The TDR elicited specific medical information from treating doctors relevant to DSP eligibility. The removal of the TDR has made it more difficult for claimants and doctors to understand what information to provide to support their claim. Worthy claimants may not be successful due to the greater reliance on raw medical evidence which may not specifically address the complex and unique legislative requirements for the DSP.

  1. Introduction of the Disability Medical Assessment (DMA) process

The DMA is a second medical assessment by a Government-Contracted Doctor. The introduction of the DMA has negatively impacted the efficiency of processing DSP claims.

Our snapshot demonstrated that many worthy DSP claimants experience significant delays in being granted the Disability Support Pension. In circumstances where a claimant appeals the Department of Human Services’ decision, the Tribunal commonly makes a determination 10 months after the initial DSP claim was lodged.

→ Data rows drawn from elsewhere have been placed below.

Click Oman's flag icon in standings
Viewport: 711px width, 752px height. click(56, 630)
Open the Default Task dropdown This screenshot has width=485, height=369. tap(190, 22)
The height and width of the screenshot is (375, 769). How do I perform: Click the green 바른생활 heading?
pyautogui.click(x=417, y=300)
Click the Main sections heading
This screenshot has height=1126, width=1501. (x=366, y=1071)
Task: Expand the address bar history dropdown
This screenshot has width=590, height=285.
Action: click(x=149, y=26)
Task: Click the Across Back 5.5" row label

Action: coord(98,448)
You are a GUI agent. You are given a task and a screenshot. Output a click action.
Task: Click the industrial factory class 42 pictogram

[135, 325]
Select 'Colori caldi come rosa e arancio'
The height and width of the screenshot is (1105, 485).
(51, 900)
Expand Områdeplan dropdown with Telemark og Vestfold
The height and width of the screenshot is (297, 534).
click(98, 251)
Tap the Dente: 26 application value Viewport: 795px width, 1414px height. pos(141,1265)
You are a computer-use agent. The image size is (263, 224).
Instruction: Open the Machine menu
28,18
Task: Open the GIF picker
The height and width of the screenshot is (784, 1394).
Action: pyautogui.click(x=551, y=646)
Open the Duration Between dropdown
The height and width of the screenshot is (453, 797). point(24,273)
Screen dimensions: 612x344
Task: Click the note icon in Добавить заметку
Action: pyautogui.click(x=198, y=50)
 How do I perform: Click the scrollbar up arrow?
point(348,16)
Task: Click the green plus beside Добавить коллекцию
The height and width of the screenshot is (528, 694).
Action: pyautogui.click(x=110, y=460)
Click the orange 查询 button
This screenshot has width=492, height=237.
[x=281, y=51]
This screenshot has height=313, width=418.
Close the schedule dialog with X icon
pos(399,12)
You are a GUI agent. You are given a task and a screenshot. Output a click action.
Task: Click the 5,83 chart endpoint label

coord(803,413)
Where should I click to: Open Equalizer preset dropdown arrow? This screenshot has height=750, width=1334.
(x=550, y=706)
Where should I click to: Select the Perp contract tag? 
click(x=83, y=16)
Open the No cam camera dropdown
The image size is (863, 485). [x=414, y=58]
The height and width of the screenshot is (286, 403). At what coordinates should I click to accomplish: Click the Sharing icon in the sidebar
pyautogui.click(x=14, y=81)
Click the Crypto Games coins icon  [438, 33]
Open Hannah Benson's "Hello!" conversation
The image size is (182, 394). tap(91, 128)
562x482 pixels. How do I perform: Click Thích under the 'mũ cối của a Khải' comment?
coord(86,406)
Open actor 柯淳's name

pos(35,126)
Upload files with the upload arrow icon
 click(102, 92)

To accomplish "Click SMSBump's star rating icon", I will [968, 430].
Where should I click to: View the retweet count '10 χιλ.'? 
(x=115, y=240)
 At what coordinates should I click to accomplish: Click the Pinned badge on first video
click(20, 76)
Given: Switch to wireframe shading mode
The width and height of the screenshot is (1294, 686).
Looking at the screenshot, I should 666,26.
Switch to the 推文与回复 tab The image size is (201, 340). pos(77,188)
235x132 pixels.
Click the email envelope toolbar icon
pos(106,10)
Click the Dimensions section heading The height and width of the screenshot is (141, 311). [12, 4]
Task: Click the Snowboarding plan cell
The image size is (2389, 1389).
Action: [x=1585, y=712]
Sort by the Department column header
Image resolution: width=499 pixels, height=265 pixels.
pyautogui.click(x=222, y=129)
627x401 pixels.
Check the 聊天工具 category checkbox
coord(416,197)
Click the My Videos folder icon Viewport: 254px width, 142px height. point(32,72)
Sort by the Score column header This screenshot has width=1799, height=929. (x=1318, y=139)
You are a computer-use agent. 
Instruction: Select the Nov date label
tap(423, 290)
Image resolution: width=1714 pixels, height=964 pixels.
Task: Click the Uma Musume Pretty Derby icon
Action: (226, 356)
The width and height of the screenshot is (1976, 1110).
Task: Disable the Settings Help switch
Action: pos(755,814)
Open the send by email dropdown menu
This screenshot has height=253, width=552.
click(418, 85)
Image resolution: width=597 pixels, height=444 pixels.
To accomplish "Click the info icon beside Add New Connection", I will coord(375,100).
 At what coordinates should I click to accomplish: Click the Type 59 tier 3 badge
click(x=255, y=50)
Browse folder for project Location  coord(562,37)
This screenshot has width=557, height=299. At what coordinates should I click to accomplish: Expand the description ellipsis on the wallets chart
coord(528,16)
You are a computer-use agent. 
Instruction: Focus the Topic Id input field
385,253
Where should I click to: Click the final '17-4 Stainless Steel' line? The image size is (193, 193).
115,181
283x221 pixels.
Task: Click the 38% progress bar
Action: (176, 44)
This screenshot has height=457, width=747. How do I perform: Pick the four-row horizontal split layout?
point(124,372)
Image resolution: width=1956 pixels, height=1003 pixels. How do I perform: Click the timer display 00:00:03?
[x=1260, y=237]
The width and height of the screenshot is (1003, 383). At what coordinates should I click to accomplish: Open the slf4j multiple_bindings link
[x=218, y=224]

The data also highlighted a lack of understanding of the Program of Support (POS) requirements. The POS is an employment support program which must be completed by some claimants to be eligible for DSP. The snapshot data establishes that POS requirements remain a critical issue for many DSP claimants, despite the fact that DSS data shows that POS requirements are only a relevant factor in determining a small number of DSP claims. In 10 of our 22 cases, the claim for DSP was rejected on the basis that the POS requirements were not met. On appeal the Tribunal found that 9 of these cases medically qualified for DSP: 1 case satisfied the POS requirements, and 8 cases had their points increased resulting in a finding of a severe impairment (and therefore no requirement to complete a POS).